Le Saxifrage de Lamotte (Saxifraga lamottei)
Cette espèce s’observe à l’étage subalpin, sur les versants des plus hauts massifs de la région, exposés au Nord et à l’Est. On la retrouve plus particulièrement sur les rochers trachytiques à exposition froide, c’est à dire à ensoleillement journalier estival déficitaire et enneigement long et important en hiver, et où les températures sont en moyenne basses, les amplitudes thermiques plus faibles qu’à l’adret et le taux d’humidité plus élevé. Ces falaises abritent alors une végétation spécifique dont l’espèce est caractéristique : Falaise à Saxifrage de Lamotte variante froide à Androsace [Saxifragetum lamottei subass. androsacetosum].
D’après nos récentes visites, la situation de l’espèce est plutôt contrastée d’un massif à l’autre. Les stations sont assez nombreuses et renferment des effectifs élevés dans le massif du puy Mary à la différence des monts Dore, où cette espèce est beaucoup plus localisée avec des populations moins importantes.
La plupart des stations sont situées sur des falaises souvent inaccessibles. En outre elle n’a pas été revue dans certains secteurs des monts du Cantal (Plomb du Cantal) et des monts Dore, et a probablement disparu suite aux aménagements de ski alpin.
D’abord observée en 1849 par M. LAMOTTE en juillet 1849 dans les Monts Dore (cascade de la Dore), l’espèce a ensuite été observée par CHASSAGNE, LASSAGNE, GRENIER et MICHALET avant les années 2000 puis essentiellement par VALLE, ANTONETTI, THOMAS et PRADINAS principalement dans le Puy-de-Dôme ensuite. Les observations relatives au Cantal remontent à LASSAGNE en 1999.
Cette planche d'herbier d'E. Grenier atteste de la présence de Saxifraga lamottei récolté en 1955 dans le Puy-de-Sancy.

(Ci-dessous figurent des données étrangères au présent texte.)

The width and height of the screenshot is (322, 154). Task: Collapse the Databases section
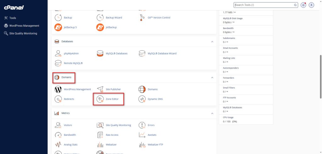(x=212, y=41)
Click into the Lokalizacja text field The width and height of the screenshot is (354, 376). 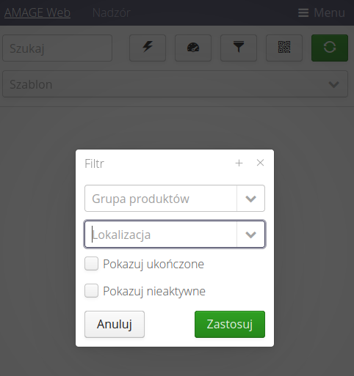[x=161, y=235]
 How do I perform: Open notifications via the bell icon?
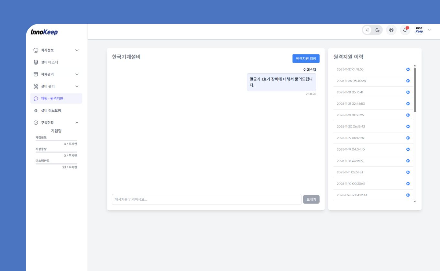coord(405,30)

Au total, à l’issue des prospections 2018, dans le Cantal et dans le Sancy, c’est près de 2100 individus (touffes) de Saxifraga lamottei qui ont été dénombrées et cartographiées sur les deux massifs du Puy Mary et du Sancy.
Cette espèce étant endémique et l’ensemble des sites connus ayant été visités, on peut en conclure un bilan des effectifs global pour la France (et le monde) circonscrit à plus de 2000 individus (à affiner lors des recherches ultérieures sur les falaises les moins accessibles du Sancy). Cette population isolée et restreinte est menacée directement par le réchauffement climatique comme de nombreuses autres espèces subalpines. Aucune autre menace n’a été observée hormis l’aménagement éventuel de nouvelles infrastructures liées à la pratique du ski.
Ce bilan 2018 permet de dresser un état initial qui s’avèrera dans quelques dizaines d’années particulièrement utile pour évaluer l’impact du réchauffement climatique sur ce taxon.
Marine Pouvreau / CBN Massif central
BIBLIOGRAPHIE
ANTONETTI Ph. et al. 2016. - Index de la flore vasculaire du Massif central (Trachéophytes) - Version 2016.1. Conservatoire botanique national du Massif central.
CHASSAGNE M. 1956 – Inventaire analytique de la Flore d’Auvergne et contrées limitrophes des départements voisins. Tome I. Editions Paul LECHEVALLIER.
OLIVIER L., GALLAND J.-P. & MAURIN H. (coord.) 1995. — Livre rouge de la flore menacée de France : Tome 1 : espèces prioritaires. Muséum national d'Histoire naturelle, Paris, 662 p. (Patrimoines naturels ; 20).
TISON J.M. & DE FOUCAULT B. (coords), 2014.- Flora Gallica. Flore de France. Biotope, Mèze, XX +1196p.